Perhaps pressing [Ctrl]+[R] and typing to search makes it easier, I mean instead of grepping history?
Most terminal emulators support it.You can also change your query (backspacing and typing again) and press [Ctrl]+[R] multiple times to go to older matches.
I will have to try that, I didn’t know that functionality existed, thanks!
Let me tell you that you can also add comments to your terminal commands and use them to search history using fzf. This might sound confusing but basically you do this:
commandwithweirdoptions --option1=value1 --option2=value2 # run the usual thing
Then you press Ctrl+R and type anything like «the thing», it uses fuzzy matching and finds the command in history, with a menu of other similar commands. Press enter, done.
Note that you need to have fzf installed, otherwise there is no fuzzy matching and no menu of matching history results.

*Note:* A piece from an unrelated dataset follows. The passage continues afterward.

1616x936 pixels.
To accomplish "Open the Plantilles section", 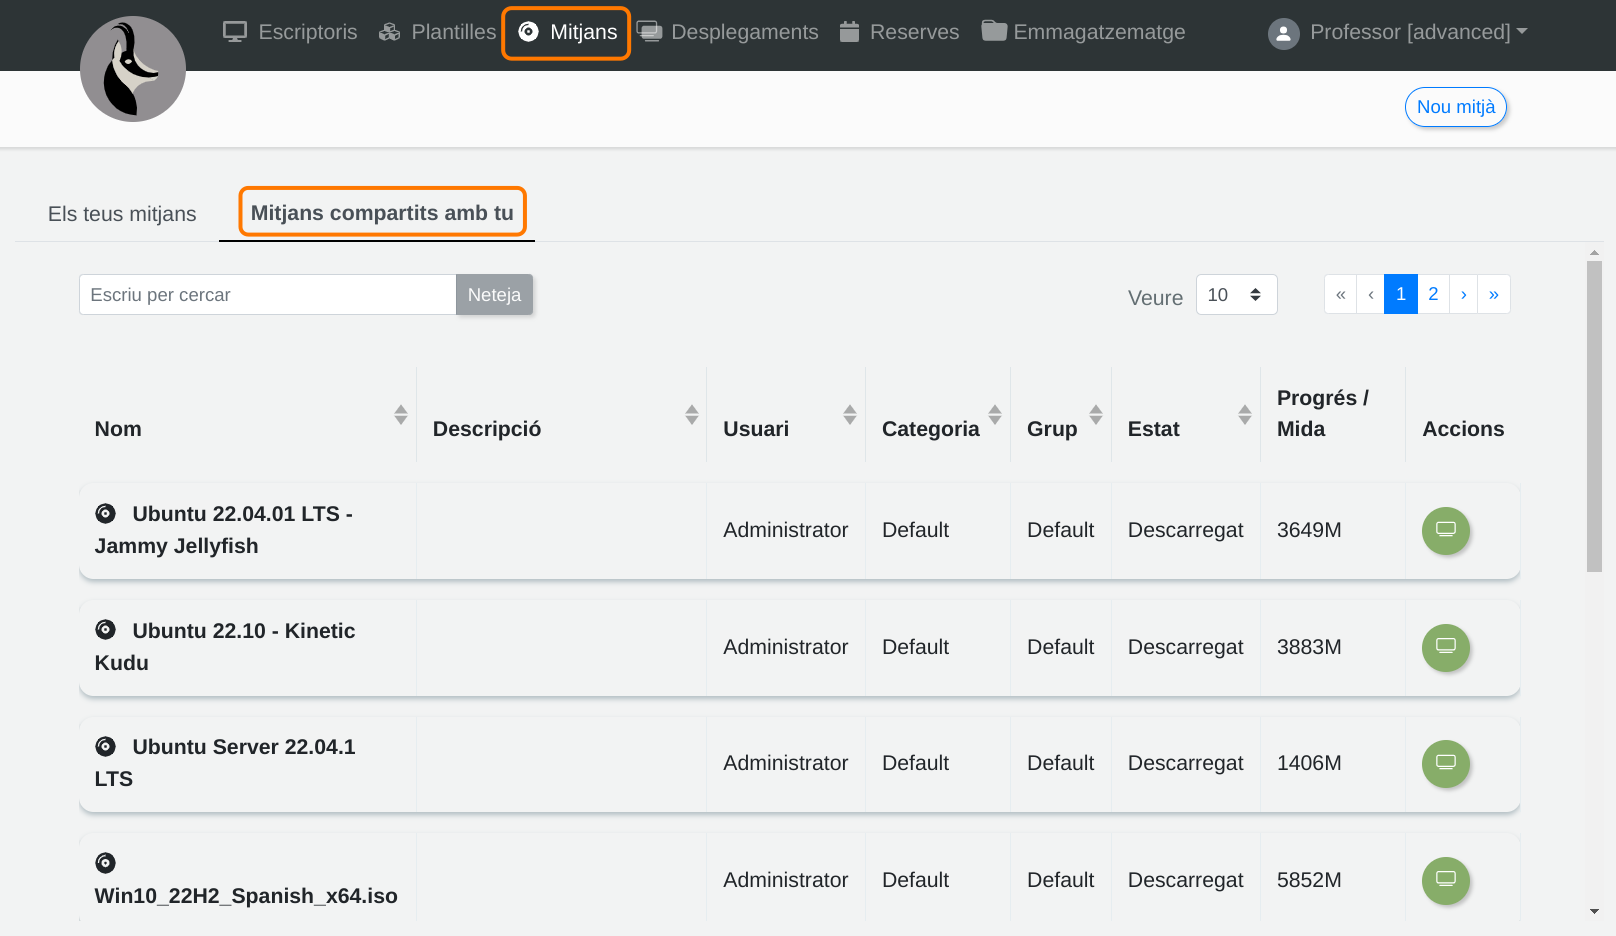I will 438,32.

Seems to work with [Ctrl]+[R] as well, though of course only with exact matches.
Sure, just as I said, this would work id you don’t need menu or fuzzy matching. But I would recommend using fzf history search anyway, it’s just too good.
M-hm, I will try it as well! I was just letting people know the comment trick works regardless, cause that’s a nice tip as well!
I’ve never understood prompt decoration like this.
How.
Does.
Punctuating.
Every.
Statement.
Increase.
Readability.It makes my eyes bleed.
You meant the PS1 prompt?
I just use one of the default oh-my-zsh themes that makes a clear line, so I can easily find the last line above a long output, for example when trying to read it back chronologically. With other PS1’s I often scroll over it without noticing.
And then you realise your dumb endless ls-ing has pushed the command off the history list
This is too accurate!
Can you change the history list size?
Can you configure it to ignore ls and cd …
*tap*
no
*tap*
no
*tap*
noOkay, NOW it’s getting personal!
me typing “sudo !!” instead of rewriting the shell command undoes this.
Who is writing SQL in the terminal?
MariaDB CLI about once in a blue moon when I have to clear some table that’s gotten borked.
Was thinking the same thing… now, searching through all my SQL scripts for the past year to find the same logic I want to replicate in another script, well that’s different.
I save “template” SQL queries in a special directory so that I don’t have to google how to do specific things. It’s basically my own personal “examples” folder.